4.7 TRICARE-Designated NTAP Application
United States Food And Drug Administration (FDA) Authorization
The contractor shall only consider
applications, for each fiscal year, for which the new medical device
or product has received:
• FDA marketing authorization
on or before July 1 of the preceding fiscal year; or
• An alternative pathway for
FDA marketing authorization is granted before July 1 of the preceding fiscal
year.
4.8 TRICARE-Designated NTAP Example
The CMS designated percentage
for this example is 65%.
The cost for the technology
is $500,000.
($500,000
x 65%).
The maximum
TRICARE payment for the Technology is $325,000.
The standard DRG payment in
this case is $45,000.
($500,000 - $45,000) x (65%).
The provider should be reimbursed
the lesser of the two which is $295,750.
The CMS designated percentage
of the amount the costs exceed the standard DRG payment is $295,750.
The TRICARE-designated NTAP
add-on payment in this case is the lesser of the CMS designated
NTAP percentage of the amount by which the costs of the case exceed
the standard DRG payment ($325,000), or the CMS designated NTAP
percentage of the amount by which the costs of the case exceed the
standard DRG payment ($295,750). In this case, the add-on payment
would be equal to $295,750.
Note: The CMS designated percentage
is currently 65% of the estimated cost of the technology or 75%
for certain drugs designated by the FDA as a Qualified Infectious
Disease Product (QIDP). When CMS updates the percentage, TRICARE
will use the updated CMS percentage.
5.0 NTAP Expiration
5.1 The contractor
shall provide a three month grace period (October 1 - December 31st)

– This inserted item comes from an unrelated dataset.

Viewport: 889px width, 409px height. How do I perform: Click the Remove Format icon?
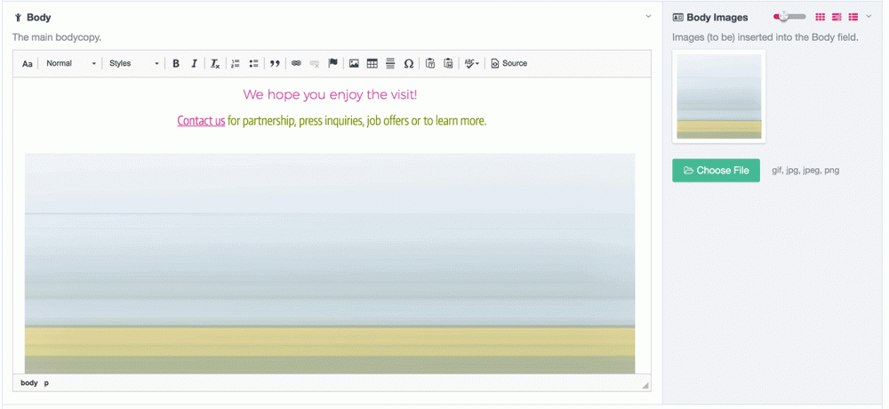[x=214, y=63]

until the effective date of the new TRICARE MS-DRG (January 1st)
and continue to pay the additional add-on amount during the grace
period for the expired NTAP, if CMS creates a new MS-DRG effective
for the following year. In other words, any NTAP that CMS expires
at the end of the fiscal year, which has a DRG created for that
NTAP, shall not expire until the TRICARE DRG update.
5.2 The contractor
shall discontinue additional NTAP payments, effective January 1,
for that expired treatment, regardless of what MS-DRG is provided
on the claim.
5.3 The contractor shall apply
paragraph 5.0 only
if a new MS-DRG is created for a specific high-cost NTAP treatment.
In the case there is not a new MS-DRG established by CMS, the TRICARE
NTAP add-on payment will expire on the original date of expiration
(September 30). In other words, if a new MS-DRG is not established
for an NTAP, there will be no grace period for the NTAP.